OPCW is an intergovernmental organisation that collaborate with the UN on activities to eliminate chemical weapons.
Last September, Amnesty claimed that more than 200 people, including several children, died after being exposed to chemical weapon agents, released by bombs dropped from planes and rockets.
It is believed the attacks were carried out during a large-scale military offensive launched in Jebel Marra in January 2016. The offensive has pitted Sudanese forces against the Sudan Liberation Army/Abdul Wahid (SLA/AW) rebel group, accused of carrying out attacks against the military.
Sudan, which is signatory to the Chemical Weapons Convention, has denied the allegations and called on the organisation to issue a public apology.
OPCW is the implementing body of the Convention.
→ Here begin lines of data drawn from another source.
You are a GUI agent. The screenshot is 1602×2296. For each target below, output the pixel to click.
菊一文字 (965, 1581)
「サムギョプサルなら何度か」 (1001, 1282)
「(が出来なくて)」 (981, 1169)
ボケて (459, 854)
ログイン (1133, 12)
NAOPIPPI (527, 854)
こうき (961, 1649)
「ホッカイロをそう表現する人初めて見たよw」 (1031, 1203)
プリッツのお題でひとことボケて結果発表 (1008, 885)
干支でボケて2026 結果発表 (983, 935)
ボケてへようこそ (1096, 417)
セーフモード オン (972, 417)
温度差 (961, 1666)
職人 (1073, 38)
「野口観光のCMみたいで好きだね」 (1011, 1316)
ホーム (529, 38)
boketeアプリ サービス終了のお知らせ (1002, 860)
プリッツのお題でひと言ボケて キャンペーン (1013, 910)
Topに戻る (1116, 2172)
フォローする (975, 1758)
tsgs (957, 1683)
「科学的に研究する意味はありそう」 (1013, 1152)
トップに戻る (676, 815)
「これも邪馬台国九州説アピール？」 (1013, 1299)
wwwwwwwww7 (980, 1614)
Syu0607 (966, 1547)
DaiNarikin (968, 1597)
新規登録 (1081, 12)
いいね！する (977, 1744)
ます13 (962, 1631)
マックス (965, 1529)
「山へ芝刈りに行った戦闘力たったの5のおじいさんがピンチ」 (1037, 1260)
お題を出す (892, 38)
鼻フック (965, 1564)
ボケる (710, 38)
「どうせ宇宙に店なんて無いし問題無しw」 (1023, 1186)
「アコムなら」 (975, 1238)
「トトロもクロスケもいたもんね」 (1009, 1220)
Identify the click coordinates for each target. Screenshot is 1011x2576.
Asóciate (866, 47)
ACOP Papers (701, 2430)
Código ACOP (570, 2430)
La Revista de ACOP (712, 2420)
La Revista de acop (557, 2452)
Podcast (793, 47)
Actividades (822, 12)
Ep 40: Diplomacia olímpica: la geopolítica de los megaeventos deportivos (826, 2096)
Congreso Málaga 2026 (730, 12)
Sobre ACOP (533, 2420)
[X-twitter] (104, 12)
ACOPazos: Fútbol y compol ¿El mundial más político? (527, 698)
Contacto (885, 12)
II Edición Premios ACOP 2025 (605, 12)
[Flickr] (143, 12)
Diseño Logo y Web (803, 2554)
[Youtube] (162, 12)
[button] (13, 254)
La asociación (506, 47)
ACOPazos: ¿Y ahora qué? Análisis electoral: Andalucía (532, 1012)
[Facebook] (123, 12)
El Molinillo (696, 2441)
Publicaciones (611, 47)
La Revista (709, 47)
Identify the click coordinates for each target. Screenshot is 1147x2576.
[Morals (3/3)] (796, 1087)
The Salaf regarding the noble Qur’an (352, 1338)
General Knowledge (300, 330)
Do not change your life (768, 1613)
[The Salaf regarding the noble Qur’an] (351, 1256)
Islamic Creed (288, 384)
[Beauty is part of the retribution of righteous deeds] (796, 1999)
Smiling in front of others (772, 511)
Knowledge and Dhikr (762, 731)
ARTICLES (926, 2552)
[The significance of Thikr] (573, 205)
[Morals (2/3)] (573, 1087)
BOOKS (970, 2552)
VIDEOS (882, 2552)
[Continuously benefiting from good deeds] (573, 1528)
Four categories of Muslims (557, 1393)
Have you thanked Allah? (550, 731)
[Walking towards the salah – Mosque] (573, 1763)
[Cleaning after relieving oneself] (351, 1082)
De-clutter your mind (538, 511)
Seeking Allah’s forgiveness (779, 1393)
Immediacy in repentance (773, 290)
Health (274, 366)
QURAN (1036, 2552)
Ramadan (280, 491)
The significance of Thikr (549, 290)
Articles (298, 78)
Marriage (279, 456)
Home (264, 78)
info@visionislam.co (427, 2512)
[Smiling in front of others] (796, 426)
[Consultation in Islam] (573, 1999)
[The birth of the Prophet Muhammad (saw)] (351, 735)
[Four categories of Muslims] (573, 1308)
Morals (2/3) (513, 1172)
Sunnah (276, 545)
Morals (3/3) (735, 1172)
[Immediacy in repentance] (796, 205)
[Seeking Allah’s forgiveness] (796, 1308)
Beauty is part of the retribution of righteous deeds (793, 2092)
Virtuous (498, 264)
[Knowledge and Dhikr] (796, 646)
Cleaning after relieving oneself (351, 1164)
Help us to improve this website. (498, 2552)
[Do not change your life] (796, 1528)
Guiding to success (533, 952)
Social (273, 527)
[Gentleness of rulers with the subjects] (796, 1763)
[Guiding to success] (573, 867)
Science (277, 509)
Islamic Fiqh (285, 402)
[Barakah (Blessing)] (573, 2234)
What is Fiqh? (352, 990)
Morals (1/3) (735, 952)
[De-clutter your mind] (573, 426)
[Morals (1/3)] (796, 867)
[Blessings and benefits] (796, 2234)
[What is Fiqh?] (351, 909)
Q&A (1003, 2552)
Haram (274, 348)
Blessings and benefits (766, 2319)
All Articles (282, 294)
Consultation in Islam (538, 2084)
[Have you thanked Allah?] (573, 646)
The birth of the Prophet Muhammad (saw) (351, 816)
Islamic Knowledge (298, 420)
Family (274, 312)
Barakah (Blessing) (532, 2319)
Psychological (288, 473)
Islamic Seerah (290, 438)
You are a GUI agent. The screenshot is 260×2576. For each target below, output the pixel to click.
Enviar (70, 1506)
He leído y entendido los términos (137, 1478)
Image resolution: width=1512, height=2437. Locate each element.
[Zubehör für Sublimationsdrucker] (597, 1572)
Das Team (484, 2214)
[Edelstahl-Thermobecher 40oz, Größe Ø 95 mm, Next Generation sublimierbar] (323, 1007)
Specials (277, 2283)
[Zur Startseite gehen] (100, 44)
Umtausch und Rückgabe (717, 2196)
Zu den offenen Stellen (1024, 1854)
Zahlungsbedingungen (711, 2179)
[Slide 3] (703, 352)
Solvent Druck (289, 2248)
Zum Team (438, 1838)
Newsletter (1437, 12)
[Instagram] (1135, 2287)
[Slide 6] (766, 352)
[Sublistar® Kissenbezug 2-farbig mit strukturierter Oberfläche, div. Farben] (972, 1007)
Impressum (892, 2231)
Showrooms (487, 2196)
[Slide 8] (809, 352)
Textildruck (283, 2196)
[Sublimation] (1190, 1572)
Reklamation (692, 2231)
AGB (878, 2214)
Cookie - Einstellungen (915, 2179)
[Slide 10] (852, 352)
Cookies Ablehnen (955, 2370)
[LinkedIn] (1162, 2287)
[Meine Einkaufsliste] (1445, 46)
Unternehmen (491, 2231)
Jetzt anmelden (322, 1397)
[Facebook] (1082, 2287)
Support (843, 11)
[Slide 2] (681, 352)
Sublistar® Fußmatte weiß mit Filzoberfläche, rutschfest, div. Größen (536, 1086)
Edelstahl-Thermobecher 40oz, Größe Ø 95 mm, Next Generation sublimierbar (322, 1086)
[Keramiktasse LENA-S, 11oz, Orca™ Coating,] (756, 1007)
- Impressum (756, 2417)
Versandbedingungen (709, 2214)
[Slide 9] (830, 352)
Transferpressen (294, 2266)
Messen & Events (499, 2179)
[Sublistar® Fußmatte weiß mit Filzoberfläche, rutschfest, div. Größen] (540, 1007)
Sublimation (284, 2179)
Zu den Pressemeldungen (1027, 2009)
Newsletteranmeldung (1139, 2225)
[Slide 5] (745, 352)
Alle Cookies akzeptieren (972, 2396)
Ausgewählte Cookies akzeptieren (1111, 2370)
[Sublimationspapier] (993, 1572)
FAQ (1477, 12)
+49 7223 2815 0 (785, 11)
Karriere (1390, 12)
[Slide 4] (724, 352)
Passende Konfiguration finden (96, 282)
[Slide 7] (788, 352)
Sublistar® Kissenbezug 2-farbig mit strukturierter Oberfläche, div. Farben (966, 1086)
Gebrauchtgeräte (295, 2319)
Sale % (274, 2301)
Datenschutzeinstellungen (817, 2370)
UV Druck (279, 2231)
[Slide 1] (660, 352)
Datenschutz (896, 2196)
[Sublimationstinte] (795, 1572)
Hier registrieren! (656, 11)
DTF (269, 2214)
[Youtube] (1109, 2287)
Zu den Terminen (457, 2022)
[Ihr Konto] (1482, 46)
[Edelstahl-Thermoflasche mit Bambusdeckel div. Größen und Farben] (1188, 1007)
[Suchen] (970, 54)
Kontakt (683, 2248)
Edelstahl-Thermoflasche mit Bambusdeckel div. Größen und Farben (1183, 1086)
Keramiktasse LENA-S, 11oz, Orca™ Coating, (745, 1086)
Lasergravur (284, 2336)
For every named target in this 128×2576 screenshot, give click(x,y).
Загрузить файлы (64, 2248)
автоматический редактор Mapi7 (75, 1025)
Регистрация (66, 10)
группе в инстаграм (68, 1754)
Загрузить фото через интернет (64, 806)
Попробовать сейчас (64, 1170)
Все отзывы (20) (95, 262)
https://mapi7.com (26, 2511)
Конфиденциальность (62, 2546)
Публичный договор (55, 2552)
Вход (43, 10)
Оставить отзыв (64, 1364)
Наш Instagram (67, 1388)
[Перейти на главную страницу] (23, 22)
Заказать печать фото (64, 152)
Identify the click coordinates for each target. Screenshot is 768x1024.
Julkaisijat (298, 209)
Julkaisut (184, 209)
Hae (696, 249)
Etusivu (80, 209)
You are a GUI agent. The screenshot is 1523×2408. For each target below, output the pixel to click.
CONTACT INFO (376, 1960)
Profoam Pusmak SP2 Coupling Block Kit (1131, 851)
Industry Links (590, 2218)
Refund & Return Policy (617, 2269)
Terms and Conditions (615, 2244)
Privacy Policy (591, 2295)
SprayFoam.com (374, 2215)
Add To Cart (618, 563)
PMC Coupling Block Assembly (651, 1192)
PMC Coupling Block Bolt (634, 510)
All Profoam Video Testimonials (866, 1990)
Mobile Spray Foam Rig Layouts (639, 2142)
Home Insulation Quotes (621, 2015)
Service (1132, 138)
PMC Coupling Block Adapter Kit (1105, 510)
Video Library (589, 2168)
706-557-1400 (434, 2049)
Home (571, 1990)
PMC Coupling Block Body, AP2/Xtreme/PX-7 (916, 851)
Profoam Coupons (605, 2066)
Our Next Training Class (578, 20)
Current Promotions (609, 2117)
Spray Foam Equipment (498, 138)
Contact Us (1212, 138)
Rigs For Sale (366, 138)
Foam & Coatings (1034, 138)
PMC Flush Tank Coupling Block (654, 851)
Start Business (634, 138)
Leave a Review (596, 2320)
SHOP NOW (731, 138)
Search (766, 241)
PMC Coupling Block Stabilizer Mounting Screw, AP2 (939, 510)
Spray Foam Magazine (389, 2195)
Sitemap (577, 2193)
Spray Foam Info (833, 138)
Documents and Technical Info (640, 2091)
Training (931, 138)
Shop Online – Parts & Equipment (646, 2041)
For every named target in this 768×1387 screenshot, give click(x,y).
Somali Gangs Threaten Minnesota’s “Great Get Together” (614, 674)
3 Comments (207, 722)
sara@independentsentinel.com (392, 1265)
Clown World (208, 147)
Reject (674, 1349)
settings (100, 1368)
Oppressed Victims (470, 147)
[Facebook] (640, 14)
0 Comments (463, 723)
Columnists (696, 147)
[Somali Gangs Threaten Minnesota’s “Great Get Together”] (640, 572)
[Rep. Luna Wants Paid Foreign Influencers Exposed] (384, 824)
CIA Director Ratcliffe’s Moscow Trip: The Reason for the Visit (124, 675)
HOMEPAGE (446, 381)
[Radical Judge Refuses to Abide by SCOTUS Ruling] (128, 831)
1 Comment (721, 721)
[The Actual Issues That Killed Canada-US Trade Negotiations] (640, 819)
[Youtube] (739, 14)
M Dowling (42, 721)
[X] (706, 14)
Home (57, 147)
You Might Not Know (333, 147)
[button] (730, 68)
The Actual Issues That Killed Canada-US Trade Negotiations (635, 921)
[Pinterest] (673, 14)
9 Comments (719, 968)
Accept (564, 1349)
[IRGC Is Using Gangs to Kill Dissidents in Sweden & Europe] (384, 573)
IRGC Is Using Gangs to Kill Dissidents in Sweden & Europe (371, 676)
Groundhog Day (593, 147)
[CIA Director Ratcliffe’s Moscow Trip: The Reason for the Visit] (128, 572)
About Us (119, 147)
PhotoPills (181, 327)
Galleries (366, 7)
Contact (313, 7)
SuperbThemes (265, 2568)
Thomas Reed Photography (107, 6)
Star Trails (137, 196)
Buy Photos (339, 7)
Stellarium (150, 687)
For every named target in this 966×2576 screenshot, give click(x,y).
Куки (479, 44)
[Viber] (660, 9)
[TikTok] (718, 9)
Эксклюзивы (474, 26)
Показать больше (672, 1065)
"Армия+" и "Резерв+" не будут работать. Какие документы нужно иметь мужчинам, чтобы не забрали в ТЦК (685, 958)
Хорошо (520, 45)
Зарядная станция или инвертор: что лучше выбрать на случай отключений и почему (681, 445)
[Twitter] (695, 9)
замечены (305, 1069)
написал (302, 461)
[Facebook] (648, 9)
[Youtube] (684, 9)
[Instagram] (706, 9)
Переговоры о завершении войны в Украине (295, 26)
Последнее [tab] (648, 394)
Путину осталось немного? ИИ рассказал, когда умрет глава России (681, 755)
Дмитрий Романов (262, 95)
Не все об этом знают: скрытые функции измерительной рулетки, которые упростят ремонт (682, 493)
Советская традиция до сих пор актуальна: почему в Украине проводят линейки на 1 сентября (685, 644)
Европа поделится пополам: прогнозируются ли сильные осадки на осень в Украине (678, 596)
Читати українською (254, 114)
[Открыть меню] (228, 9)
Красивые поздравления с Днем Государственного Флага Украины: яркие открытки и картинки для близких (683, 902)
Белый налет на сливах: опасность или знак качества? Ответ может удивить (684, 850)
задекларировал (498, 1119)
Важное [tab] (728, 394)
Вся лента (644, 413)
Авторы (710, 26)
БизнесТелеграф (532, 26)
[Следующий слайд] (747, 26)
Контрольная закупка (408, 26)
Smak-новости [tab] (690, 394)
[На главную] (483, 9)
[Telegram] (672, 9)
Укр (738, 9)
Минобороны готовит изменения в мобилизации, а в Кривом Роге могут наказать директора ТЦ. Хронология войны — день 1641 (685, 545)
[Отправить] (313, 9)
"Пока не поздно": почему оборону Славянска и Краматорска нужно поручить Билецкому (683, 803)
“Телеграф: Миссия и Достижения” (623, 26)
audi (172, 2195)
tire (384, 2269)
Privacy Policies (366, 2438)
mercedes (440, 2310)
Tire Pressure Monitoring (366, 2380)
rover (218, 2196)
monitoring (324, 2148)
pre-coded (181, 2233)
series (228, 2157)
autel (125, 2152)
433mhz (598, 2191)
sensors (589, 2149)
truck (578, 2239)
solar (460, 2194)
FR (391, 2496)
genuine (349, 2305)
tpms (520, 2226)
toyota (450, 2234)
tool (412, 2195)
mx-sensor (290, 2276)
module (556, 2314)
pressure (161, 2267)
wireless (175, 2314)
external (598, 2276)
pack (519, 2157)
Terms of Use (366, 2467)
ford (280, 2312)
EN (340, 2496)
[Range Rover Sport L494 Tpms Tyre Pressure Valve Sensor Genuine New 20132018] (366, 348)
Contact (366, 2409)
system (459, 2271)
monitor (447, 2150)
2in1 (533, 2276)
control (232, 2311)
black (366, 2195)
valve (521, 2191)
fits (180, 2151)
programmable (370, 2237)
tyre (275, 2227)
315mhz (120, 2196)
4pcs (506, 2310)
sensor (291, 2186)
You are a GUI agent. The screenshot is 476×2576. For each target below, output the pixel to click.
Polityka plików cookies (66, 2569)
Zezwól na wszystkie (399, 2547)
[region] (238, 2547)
Following Amnesty's latest call for an investigation, Khalid Mustafa, press attache at the Sudanese embassy in London, told IBTimes UK: " By this statement Amnesty proves that its own conclusions were declared before a proper investigation was carried out.
The envoy challenged the credibility of the report and renewed the call for a public apology.
"International humanitarian teams are active in Jebel Marra since the middle of last year, according to the UN.They would have found traces of chemical weapons because they help in health," Mustafa said.
Sudan's President Omar al-Bashir is wanted by the International Criminal Court (ICC) for alleged crimes including genocide committed during the Darfur conflict in 2003. Bashir has always rejected the charges and refuses to stand trial as his country does not recognise the ICC's jurisdiction.